Add support to build vector data structures greedily and perform exact search when there are no engine files #2188

VijayanB · 2024-10-04T20:03:45Z

Description

Added new updatable index setting "approximate_threshold", which will be
considered when to build graph or not for native engines. This is noop for lucene.
When graph is not available, plugin will return empty results. With this change, exact search will be performed when only no engine file is available in segment.
Radial search was never included as part of exact search. This will break radial search when threshold
is added and radial search is requested. Hence, introduce exact search during radial search similar to Approx search.

Related Issues

#1942

Check List

New functionality includes testing.
New functionality has been documented.
API changes companion pull request created.
Commits are signed per the DCO using --signoff.
Public documentation issue/PR created.

By submitting this pull request, I confirm that my contribution is made under the terms of the Apache 2.0 license.
For more information on following Developer Certificate of Origin and signing off your commits, please check here.
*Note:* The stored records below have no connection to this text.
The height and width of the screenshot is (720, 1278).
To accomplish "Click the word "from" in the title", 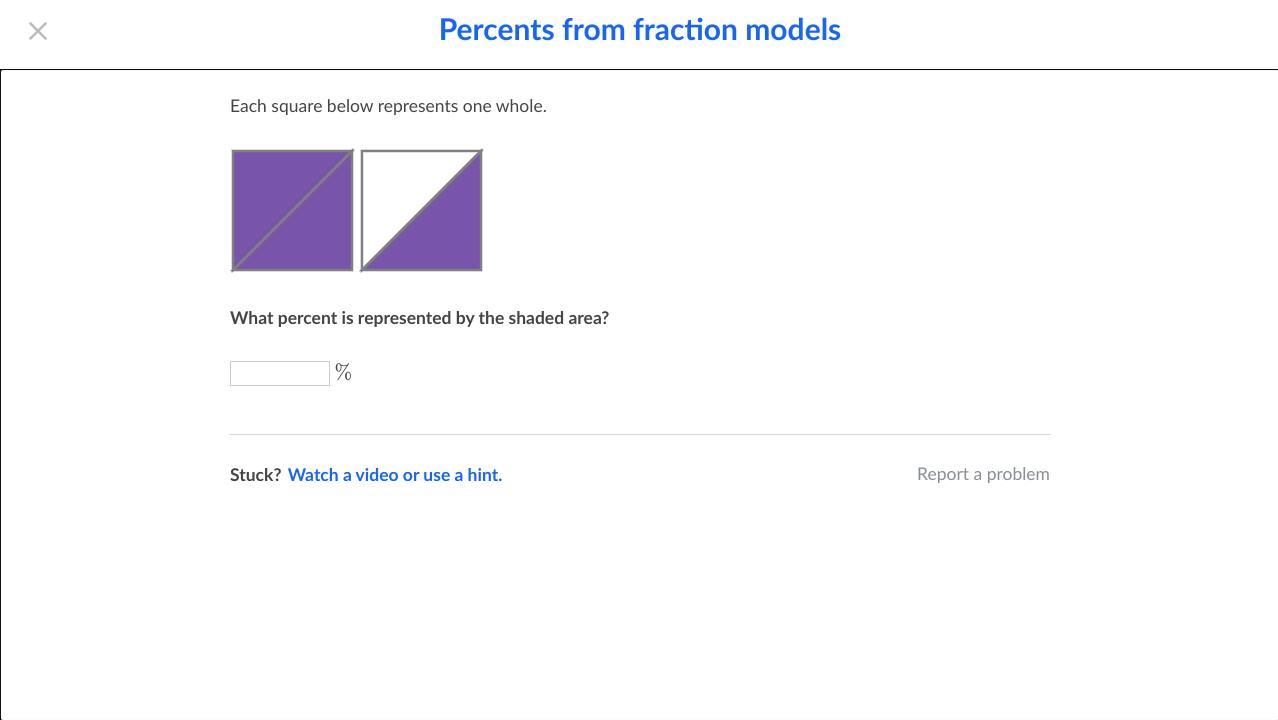I will [x=588, y=30].
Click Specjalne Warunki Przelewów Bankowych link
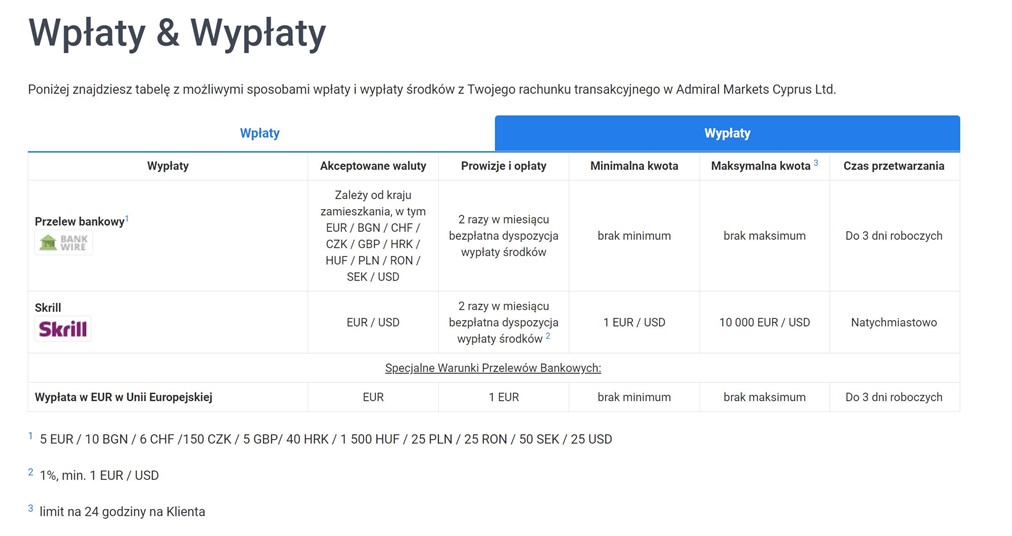 (x=493, y=368)
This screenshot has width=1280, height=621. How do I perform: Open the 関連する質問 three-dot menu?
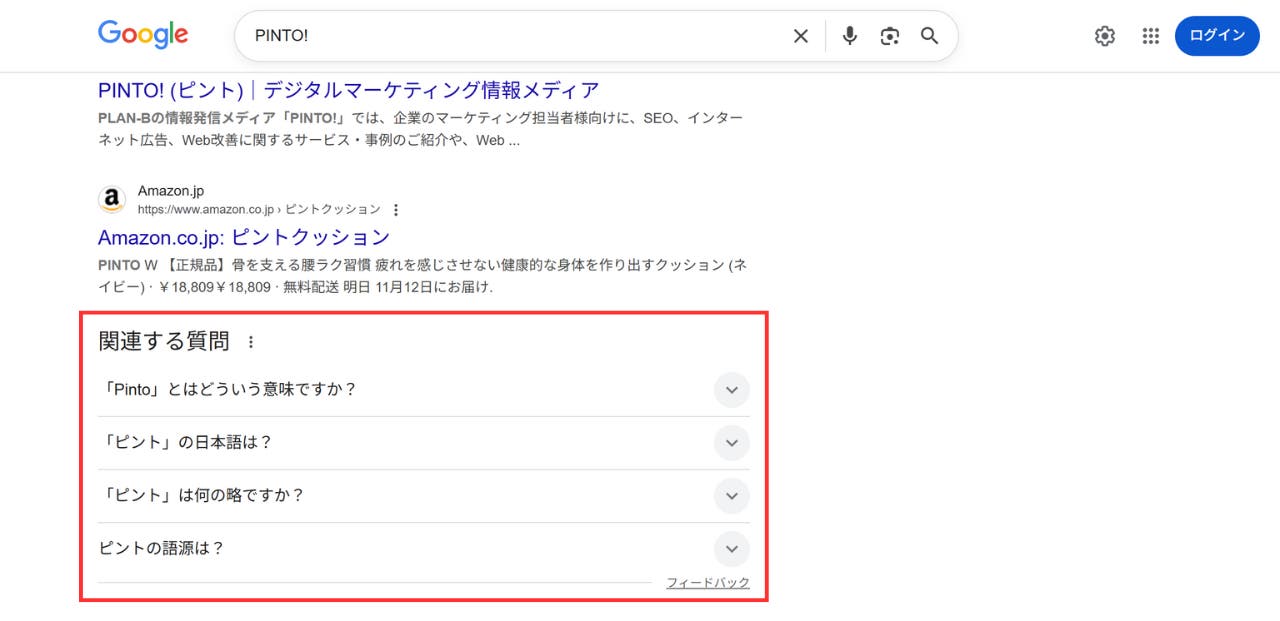tap(250, 341)
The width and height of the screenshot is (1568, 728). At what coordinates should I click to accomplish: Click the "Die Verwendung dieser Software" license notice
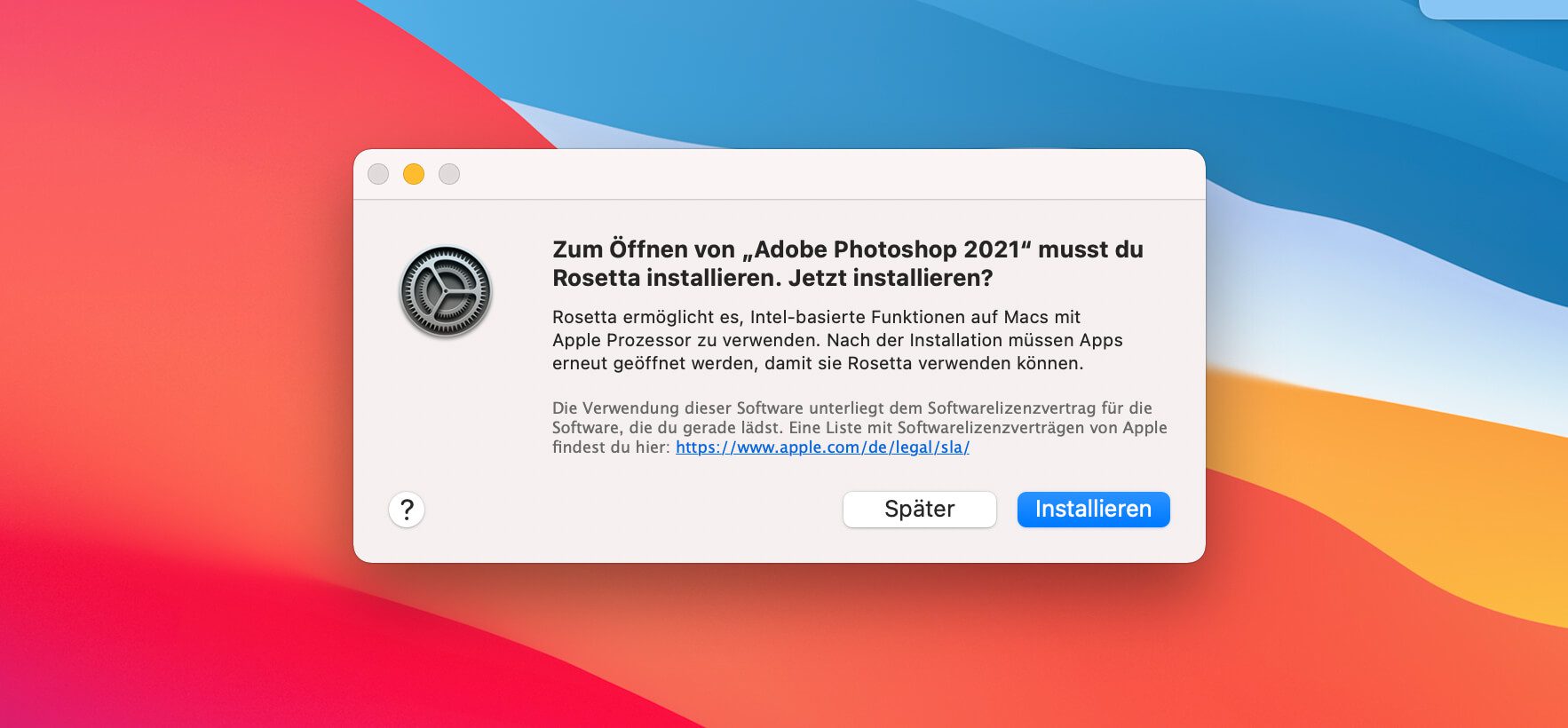851,408
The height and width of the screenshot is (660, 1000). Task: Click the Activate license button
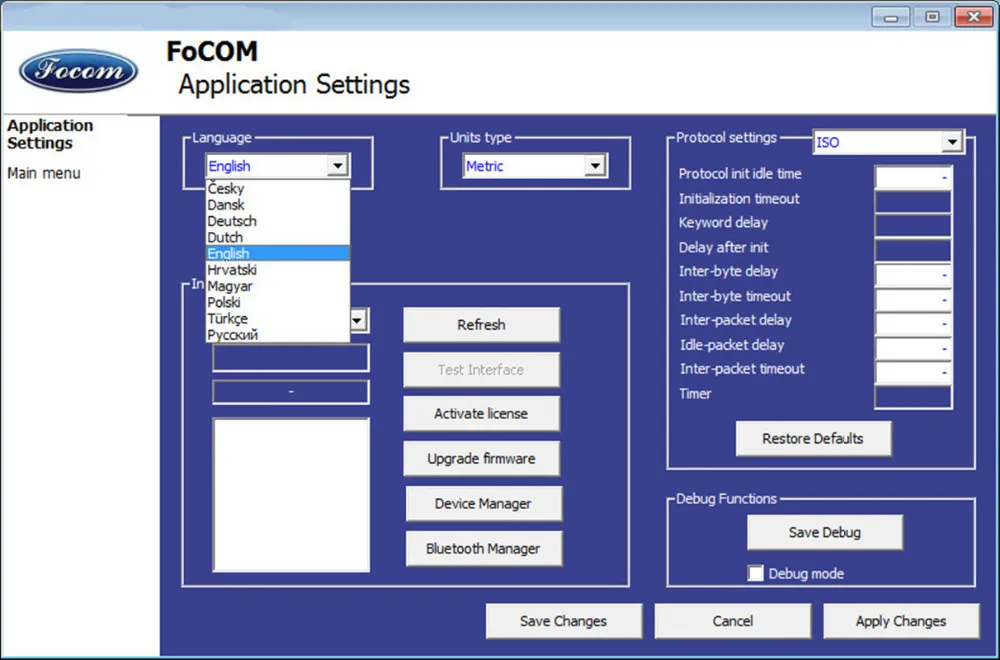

… creation (opensearch-project#2007) Added new updatable index setting "build_vector_data_structure_threshold", which will be considered when to build braph or not for native engines. This is noop for lucene. This depends on use lucene format as prerequisite. We don't need to add flag since it is only enable if lucene format is already enabled. Signed-off-by: Vijayan Balasubramanian <[email protected]>

Signed-off-by: Vijayan Balasubramanian <[email protected]>

…ject#2175) Previosuly we only added support to build greedily for non quantization scenario. In this commit, we can remove that constraint, however, we cannot skip writing quanitization state since it is required irrespective of type of search is executed later. Signed-off-by: Vijayan Balasubramanian <[email protected]>

…project#2136) * Add exact search if no engine files are in segments When graph is not available, plugin will return empty results. With this change, exact search will be performed when only no engine file is available in segment. We also don't need version check or feature flag because, option to not build vector data structure will only be available post 2.17. If an index is created using pre 2.17 version, segment will always have engine files and this feature will never be called during search. --------- Signed-off-by: Vijayan Balasubramanian <[email protected]>

* Add support for radial search in exact search When threshold value is set, knn plugin will not be creating graph. Hence, when search request is trigged during that time, exact search will return valid results. However, radial search was never included as part of exact search. This will break radial search when threshold is added and radial search is requested. In this commit, new method is introduced to accept min score and return documents that are greater than min score, similar to how radial search is performed by native engines. This search is independent of engine, but, radial search is supported only for FAISS engine out of all native engines. Signed-off-by: Vijayan Balasubramanian <[email protected]> --------- Signed-off-by: Vijayan Balasubramanian <[email protected]>

Signed-off-by: Vijayan Balasubramanian <[email protected]>

VijayanB · 2024-10-09T02:44:51Z

In this comment we will be looking at some of the options on how to expose a setting “approximate_threshold” which controls when to build vector data structure during flush and merge operation. If no value is provided during index creation, we will use default value to decide whether to build vector data structure or not during flush and merge operations.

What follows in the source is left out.